= Work to be completed =
Without any pictures, reproduce exactly the lines running from the line containing "Where should I click to: Open" through the end of the entries.
+ + + +
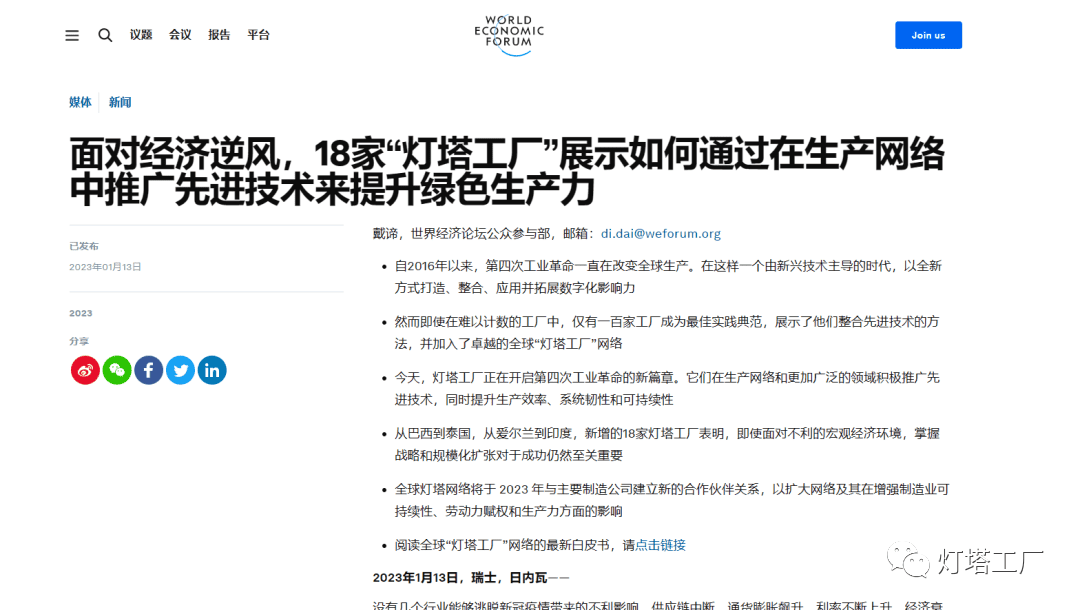Viewport: 1080px width, 610px height.
Task: Go to World Economic Forum home logo
Action: pyautogui.click(x=509, y=34)
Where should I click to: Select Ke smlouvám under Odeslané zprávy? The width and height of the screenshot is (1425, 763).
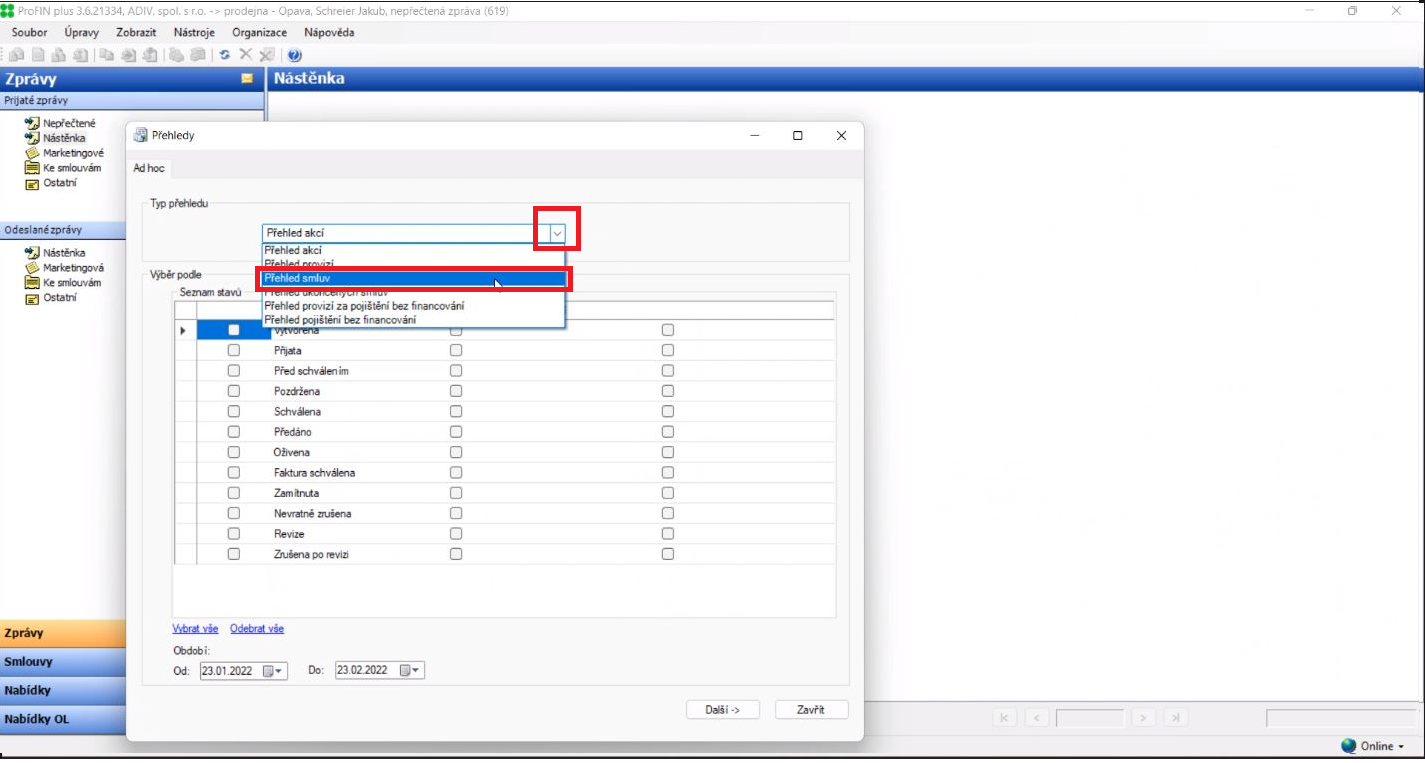73,283
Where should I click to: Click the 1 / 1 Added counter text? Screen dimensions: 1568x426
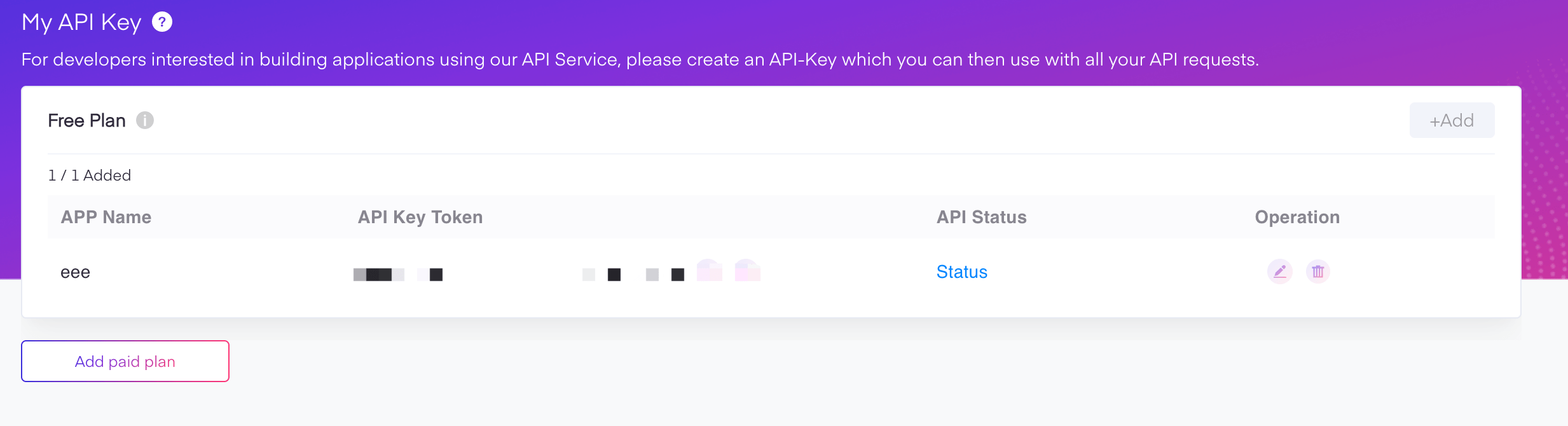[90, 175]
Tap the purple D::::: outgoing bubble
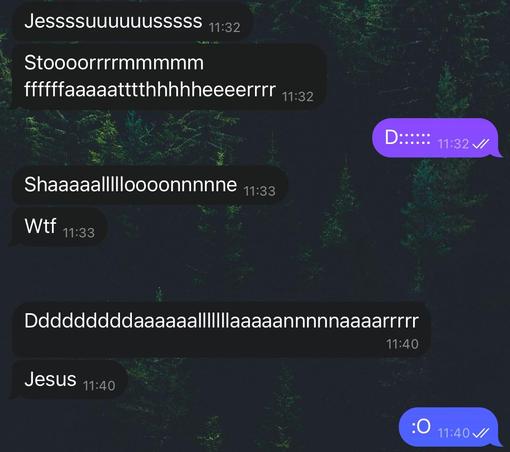Viewport: 510px width, 452px height. click(x=436, y=138)
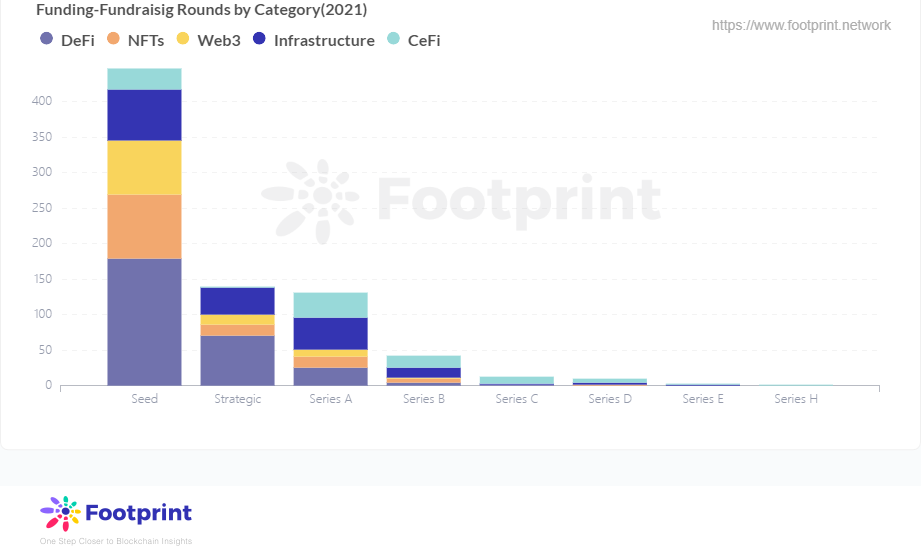The width and height of the screenshot is (921, 556).
Task: Click the Series C bar
Action: pyautogui.click(x=516, y=380)
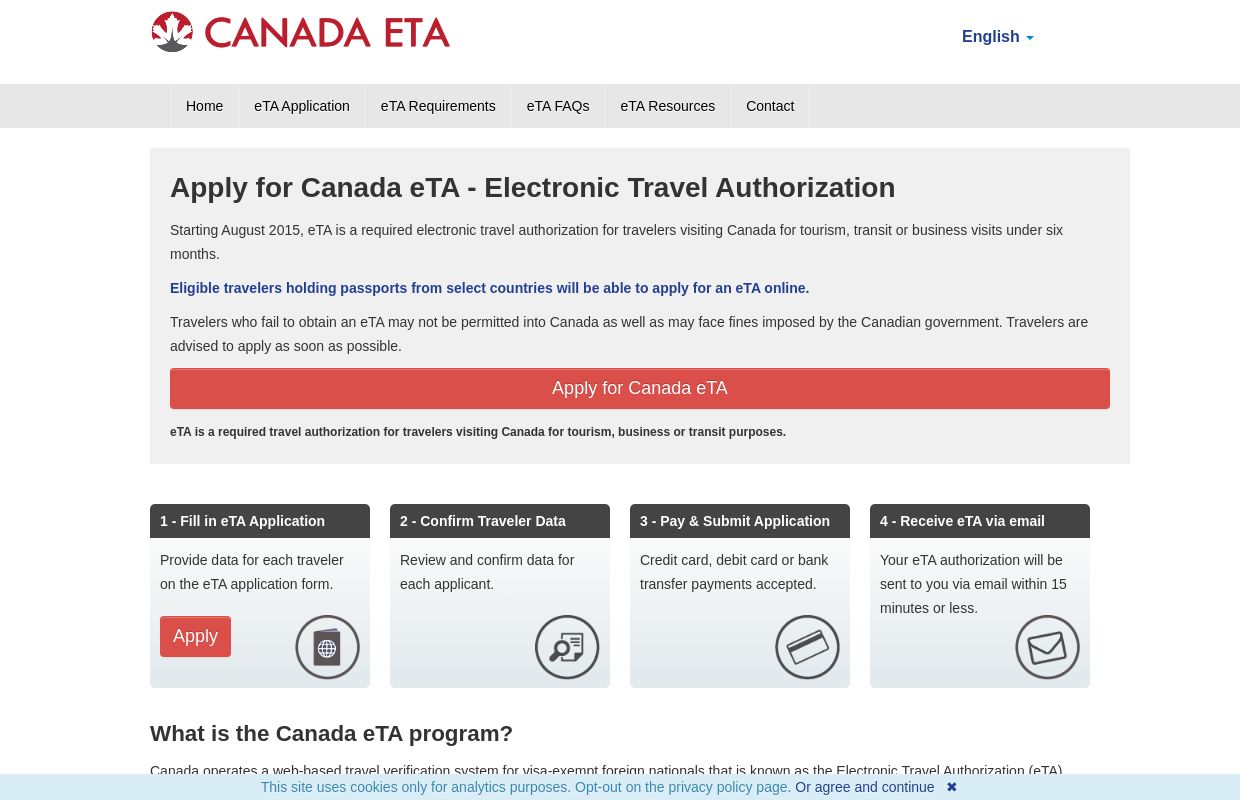Screen dimensions: 1240x800
Task: Dismiss the cookie notice with the ✖ icon
Action: pyautogui.click(x=951, y=787)
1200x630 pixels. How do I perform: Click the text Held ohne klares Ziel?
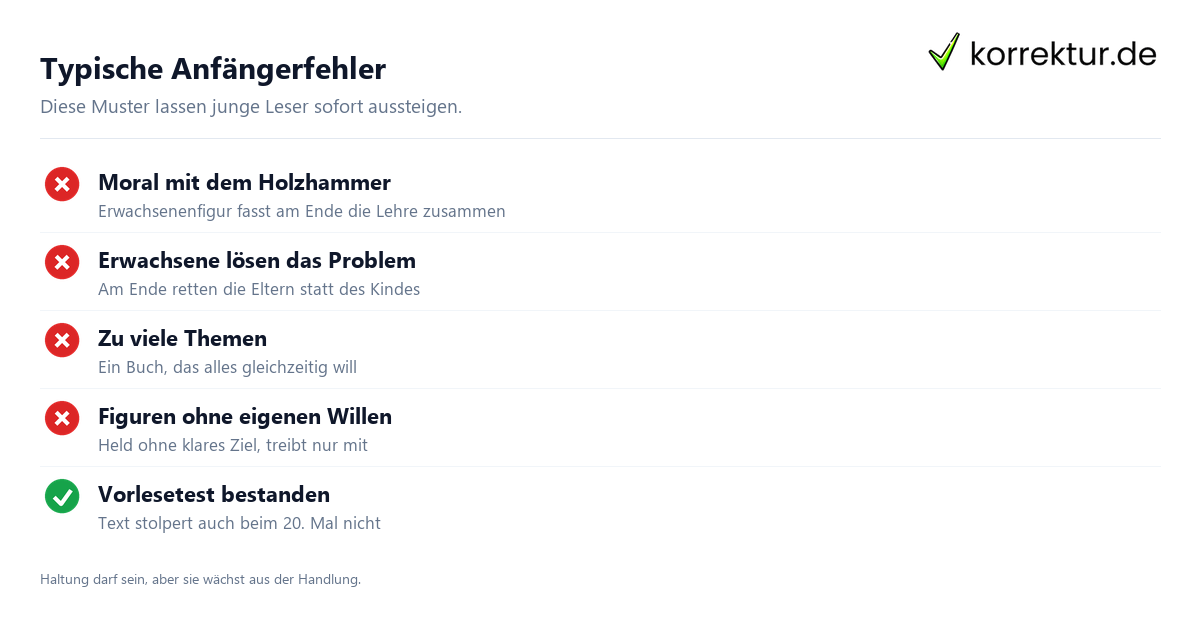point(233,446)
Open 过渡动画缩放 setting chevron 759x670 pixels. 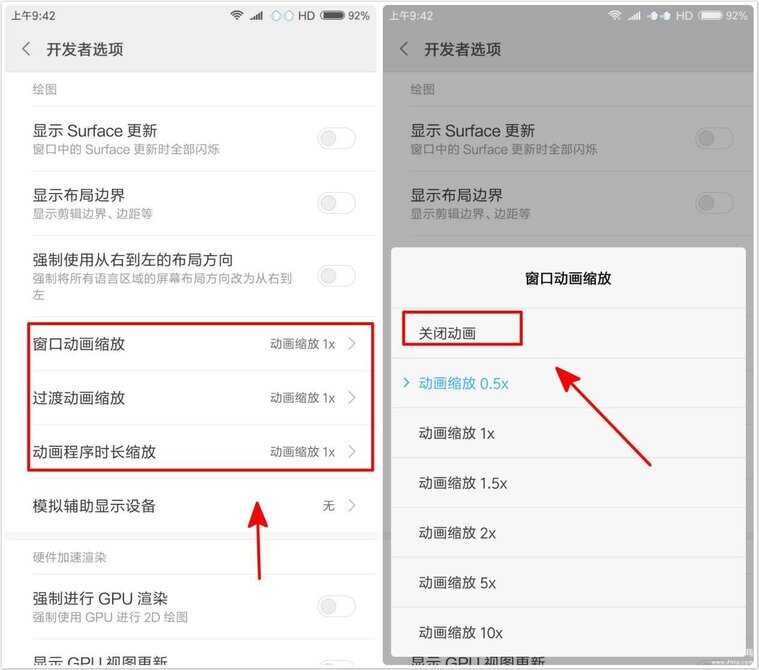coord(352,398)
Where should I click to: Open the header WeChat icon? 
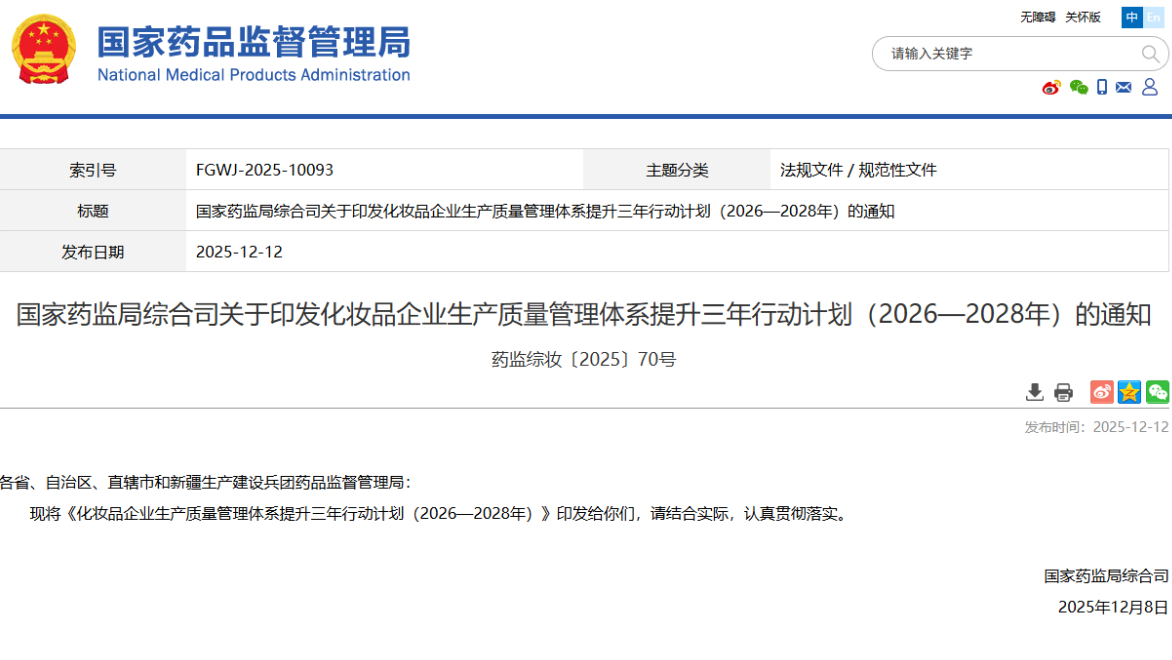tap(1078, 87)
+ + + +
= Result for this exercise =
Where should I click to: Open the header WeChat icon? 
tap(1078, 87)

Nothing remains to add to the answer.